Comment créer ces ‘catégories’ ?

La création de catégories requiert une modification des statuts et donc un acte notarié dans le cas d’une SRL et d’une SA. En outre, pour toute création d’une catégorie ou toute modification des droits d’une catégorie existante, il faut suivre une procédure spéciale.

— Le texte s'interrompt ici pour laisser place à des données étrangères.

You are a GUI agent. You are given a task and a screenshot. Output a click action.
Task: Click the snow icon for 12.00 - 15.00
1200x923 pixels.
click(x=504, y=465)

L’organe d’administration doit ainsi justifier dans un rapport spécial la création/les modifications proposées et les conséquences qui en découlent. Comme les données financières et comptables constituent aussi la base de ce rapport, le commissaire (éventuel) ou un réviseur d’entreprises ou expert-comptable externe doit certifier dans un rapport distinct que ces données sont, dans tous leurs aspects significatifs, fidèles et suffisantes pour éclairer l’assemblée générale qui doit voter sur la proposition.

Enfin, l’assemblée générale qui statue sur la création ou la modification en question doit prendre une décision pour chaque catégorie d’actions en respectant les règles en matière de présence et de majorité qui sont prescrites pour toute modification des statuts.


Différentes catégories d’actions sont aussi utiles pour la réserve de liquidation

L’utilisation de différentes catégories d’actions au sein d’une société peut aussi être utile pour optimiser le régime préférentiel de la ‘réserve de liquidation’. Une réserve de liquidation peut être constituée moyennant le paiement d’une cotisation spéciale de 10% à l’impôt des sociétés.

L’avantage est que lors de la distribution ultérieure de la réserve de liquidation :

  • aucun précompte mobilier à charge de l’actionnaire n’est dû si la distribution a lieu lors de la liquidation de la société 
  • un précompte mobilier de 5% seulement est dû si la réserve de liquidation distribuée a été conservée sur un compte distinct du passif pendant au moins cinq ans, à compter du dernier jour de la période imposable durant laquelle elle a été constituée.

En émettant diverses catégories d’actions, il est possible, par exemple, d’aboutir à une situation où les actionnaires qui participaient déjà dans la société à l’époque de la constitution d’une réserve de liquidation peuvent tirer leurs dividendes de la réserve de liquidation (alors que les distributions de dividendes aux autres actionnaires peuvent être tirées d’autres réserves).

Cela peut aussi permettre de verser aux personnes physiques-actionnaires un dividende provenant de la réserve de liquidation, tandis que les sociétés-actionnaires tirent leurs dividendes des autres réserves. Les sociétés-actionnaires pourront en effet souvent bénéficier d’une exonération de précompte mobilier sur les dividendes.

La création de telles situations doit, bien entendu, être dûment justifiée, en tenant compte notamment de l’application éventuelle de la disposition générale anti-abus en matière fiscale.

 

[1] Dans cet article, le terme « capital » désigne le capital « fiscal » tel que défini dans le Code des impôts sur les revenus. Ce terme inclut tant le capital d’une SRL, au sens du droit des sociétés, que les notions analogues liées à d’autres formes juridiques.

[2] La date d’introduction du code était le 1er mai 2019.